Remember, finally, there are few pleasures
that aren’t as local as your fingertips.

~ Stephen Dunn, from “How to Be Happy: Another Memo to Myself,” in New and Selected Poems, 1974-1994

Remember, my life had once developed a colour theme? That idea marinated for a while, but now its time has come!

I present:  Tangled Yoke cardigan  from Interweave Knits Fall 2007.  I saw the cardigan and liked it, but felt no overwhelming lust. That happened after I decided to do the knot-work cables in another colour.

This is stranding and cabling at the same time, people! Not impossible, but soo fiddly! Especially since this pattern is not written for colour-work, and so has long stretches of background colour. I’m catching the floats wherever they become longer than six stitches. Thankfully, there is no need to worry about yarn dominance, since the cables make the greens prominent anyway.

The bottoms of the curves, with 1-into-5 increases, look pretty messy. But I’ve faced that with single colour knitting too, so I’m hoping to fix it the same way.  Anyway, right now the whole colour-work section looks messy, as colour-work always does before blocking. Nothing that a good bath won’t soothe and ease into place.

Silky Wool‘s intriguingly light and crunchy texture is so… different. There is much less memory in the fabric than in wool — stretched areas stay elongated, like clinically dehydrated skin — lesser memory than the other wool-silk blend I’ve used, and if it lost any more memory it could star in those old movies where the hero wakes up after an accident and says “Where am I” and sets the stage for the simpering heroine to nurse him back to health.

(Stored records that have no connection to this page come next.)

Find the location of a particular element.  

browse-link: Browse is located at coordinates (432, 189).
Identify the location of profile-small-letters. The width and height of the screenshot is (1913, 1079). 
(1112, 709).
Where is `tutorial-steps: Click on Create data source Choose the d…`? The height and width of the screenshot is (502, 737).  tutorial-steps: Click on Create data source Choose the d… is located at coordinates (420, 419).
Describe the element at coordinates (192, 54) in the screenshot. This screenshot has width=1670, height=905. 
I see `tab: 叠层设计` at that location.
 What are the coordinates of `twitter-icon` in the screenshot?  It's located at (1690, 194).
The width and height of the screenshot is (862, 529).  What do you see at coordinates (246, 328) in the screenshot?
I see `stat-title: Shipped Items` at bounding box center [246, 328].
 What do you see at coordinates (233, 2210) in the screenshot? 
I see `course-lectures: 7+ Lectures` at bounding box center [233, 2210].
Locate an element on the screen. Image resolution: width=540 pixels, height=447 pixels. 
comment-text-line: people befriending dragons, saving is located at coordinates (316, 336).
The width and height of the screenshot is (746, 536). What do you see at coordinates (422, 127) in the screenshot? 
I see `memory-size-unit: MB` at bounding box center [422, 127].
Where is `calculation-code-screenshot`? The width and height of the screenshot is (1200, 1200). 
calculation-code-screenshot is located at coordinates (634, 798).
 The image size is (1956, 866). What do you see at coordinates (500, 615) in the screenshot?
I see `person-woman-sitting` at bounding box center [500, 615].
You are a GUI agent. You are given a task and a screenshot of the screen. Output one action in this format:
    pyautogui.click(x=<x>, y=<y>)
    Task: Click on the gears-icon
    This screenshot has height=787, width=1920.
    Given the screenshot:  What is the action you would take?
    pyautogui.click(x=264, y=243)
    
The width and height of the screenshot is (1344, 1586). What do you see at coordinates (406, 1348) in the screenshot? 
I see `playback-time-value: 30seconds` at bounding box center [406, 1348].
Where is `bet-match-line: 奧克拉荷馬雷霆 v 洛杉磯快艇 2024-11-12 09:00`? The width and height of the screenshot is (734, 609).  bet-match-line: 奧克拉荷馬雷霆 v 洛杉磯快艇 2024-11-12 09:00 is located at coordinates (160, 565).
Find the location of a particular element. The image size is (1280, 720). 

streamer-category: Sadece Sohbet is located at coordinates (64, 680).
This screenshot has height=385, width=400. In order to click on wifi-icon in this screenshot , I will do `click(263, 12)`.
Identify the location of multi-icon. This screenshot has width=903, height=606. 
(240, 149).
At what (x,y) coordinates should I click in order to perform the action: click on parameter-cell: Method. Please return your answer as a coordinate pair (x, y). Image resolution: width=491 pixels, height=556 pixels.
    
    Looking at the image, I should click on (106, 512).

But we were talking of yarn, not old stories (ha ha!!) and Silky Wool has all the dry rustle and crunch of silk, knits into a beautiful light-catching-yet-shadow-casting fabric because of it’s two ply structure, and has the velvety denseness of old books with very thin pages gone slightly damp.

But will it hold a steek? Too late to ponder, I’ve nearly completed the cardigan.